The DNA helicase activity of yeast Sgs1p is essential for normal lifespan but not for resistance to topoisomerase inhibitors

Abstract

The Saccharomyces cerevisiae SGS1 gene is a member of the RecQ family of ATP-dependent DNA helicases, which includes the human WRN, BLM and RECQ4 genes. Mutations in the WRN gene cause the human premature ageing disorder, Werner's syndrome. Deletion of the SGS1 gene also causes premature ageing in yeast, suggesting that the molecular mechanisms of cellular ageing may be evolutionarily conserved. To investigate the role of the RecQ helicase domain in ageing, a point mutation ( SGS1 K 706→A) known to eliminate the DNA helicase activity of Sgs1p was constructed. This mutant allele failed to rescue the premature ageing of the sgs1Δ strain, demonstrating that Sgs1p DNA helicase activity is required for a normal lifespan.
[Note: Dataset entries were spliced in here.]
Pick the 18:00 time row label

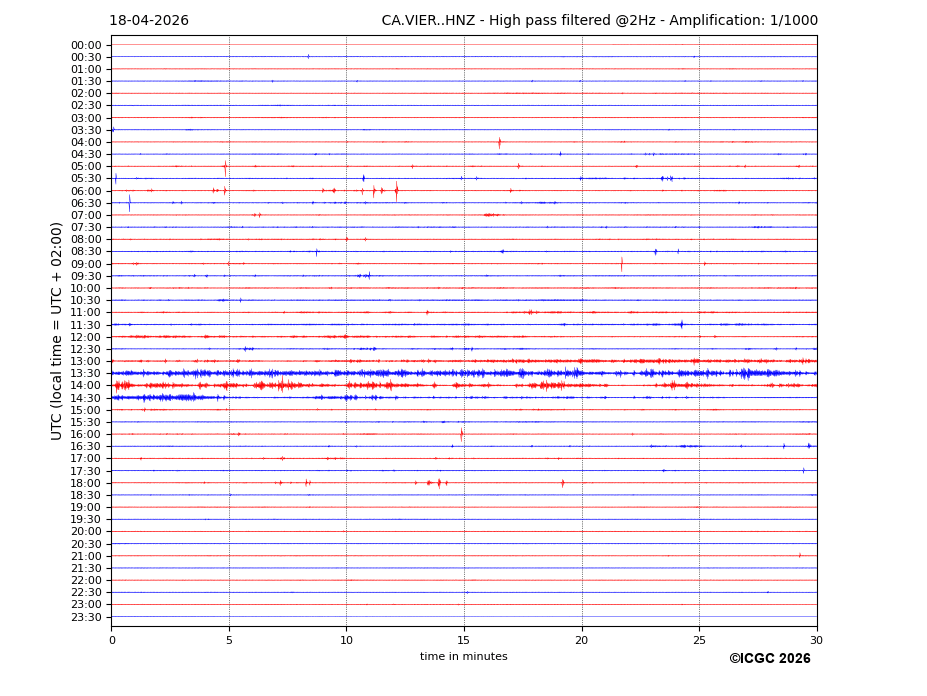click(86, 483)
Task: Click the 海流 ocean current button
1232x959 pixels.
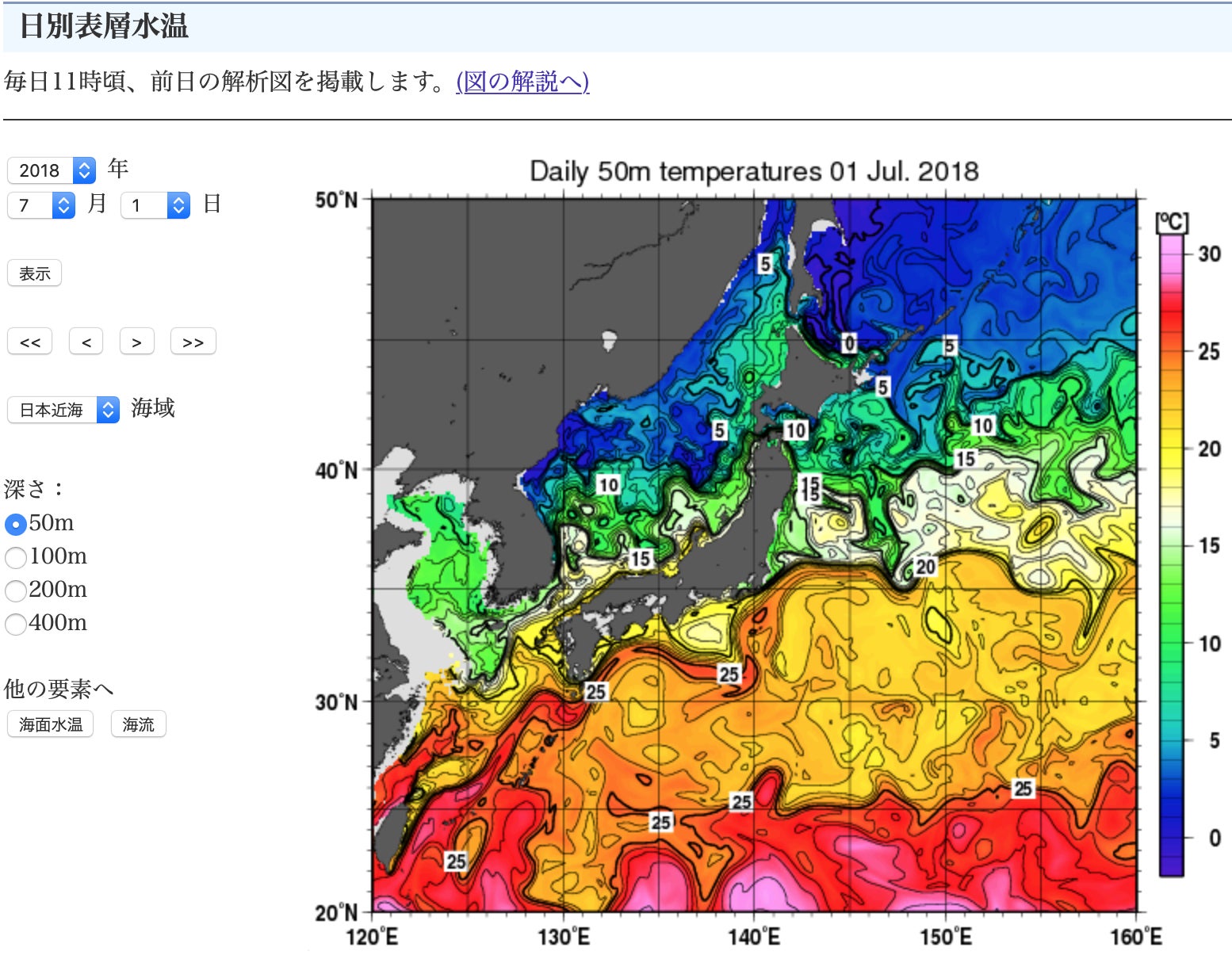Action: tap(139, 724)

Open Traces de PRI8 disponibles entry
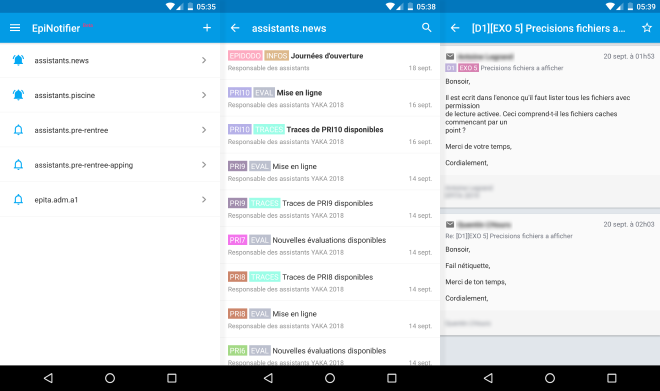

In contrast, the SGS1 K 706→A allele was sufficient to rescue the hypersensitivity of the sgs1Δ strain to topoisomerase inhibitors, but not other genotoxic agents. These findings support the idea that Sgs1p fulfils multiple cellular functions, and that DNA helicase activity is dispensable for some of these (e.g. functional interaction with topoisomerases), but essential for others (e.g. longevity).